Less than a year later, the President and Congress agreed to the “Budget Control Act of 2011.” In what amounted to a high-stakes game of chicken, America’s political leadership agreed to cut spending by $1.2 trillion over 10 years, through an agreement by the Joint Select Committee on Deficit Reduction or through automatic across-the-board spending cuts known as sequestration. The Budget Control Act also authorized an increase in the federal debt ceiling which currently stands at $16.394 trillion. Not surprisingly, the committee approach failed. As a result, sequestration will be ordered on Jan. 2, 2013, unless there is further legislative action. To make matters worse, with $16.366 trillion in current debt, the federal government will likely hit the debt ceiling in short order.

The tax increases, spending cuts, and the debt limit issue have been bundled together by politicians and the media to form the “fiscal cliff.” The fear is that the combination of $109.3 billion in expected spending cuts and significant tax increases next year could ultimately send the American economy into another recession. The potential downgrade to the U.S. credit rating due to either failing to reach a compromise or further increasing the federal debt ceiling makes the issue even more complicated.

Most politicians and the media fail to explain how the “fiscal cliff” came about, and perhaps worse, they decline to provide a context. Essentially Democrat and Republican political leadership are at loggerheads over how to cut $1.2 trillion from the federal budget over 10 years. At the same time, those politicians waxing poetically about the “fiscal cliff” have spent more than $1.2 trillion each year for the last four years.

Bipartisan irresponsible spending is driving America’s fiscal problems.

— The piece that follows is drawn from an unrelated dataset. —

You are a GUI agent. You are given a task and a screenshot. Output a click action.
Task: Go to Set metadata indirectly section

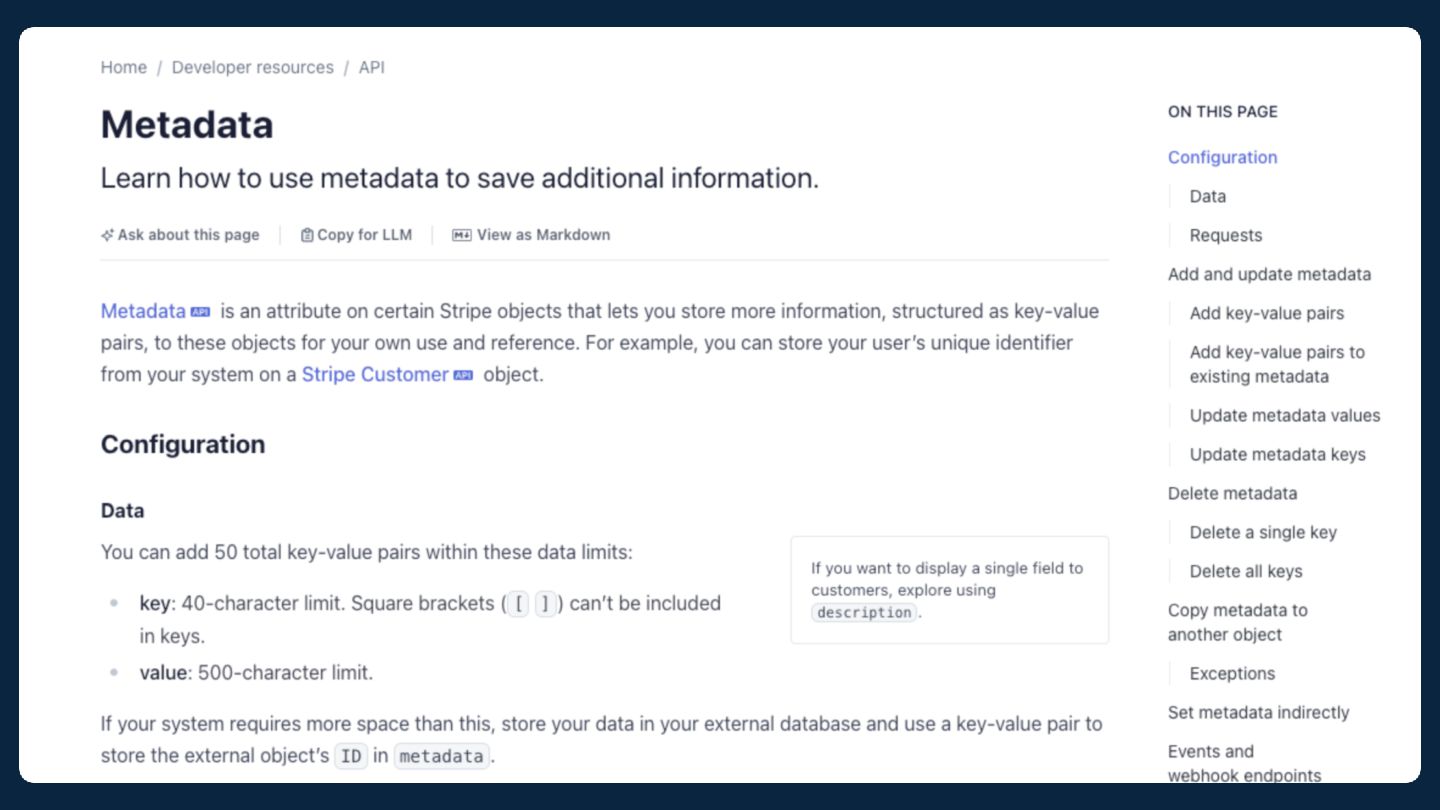click(x=1258, y=712)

A review of federal tax and budgetary numbers reveals spending that is so far detached from tax revenues that even confiscatory tax increases on the wealthiest Americans would fail to balance the budget. If the government demanded ALL of the taxable income from tax returns with adjusted gross income of $200 thousand or more, Washington still would have produced a deficit in excess of $215 billion in 2009.

President Obama’s proposed budget notes that taxing high-income earners and increasing the estate tax would generate less than $100 billion a year in revenues. That sounds like a lot of money…until it is compared to the borrowed money Washington currently spends each year.

Washington already spends far more money than it takes in. Without hard, meaningful spending caps and reductions, sending more tax dollars to D.C. politicians will be about as successful at reducing the deficit as trying to douse a fire with gasoline.

Sequestration may be an interesting starting point. The cuts, while again paling in comparison to current spending, are equally offensive to both sides of the political spectrum. While many Republicans loathe cuts to defense spending, Democrats bemoan the equally-allocated non-defense discretionary cuts. In many respects, sequestration is the purest embodiment of the concept of “shared sacrifice” because both sides believe it to be an equally awful bargain.

Cameron Smith is policy director for the Alabama Policy Institute.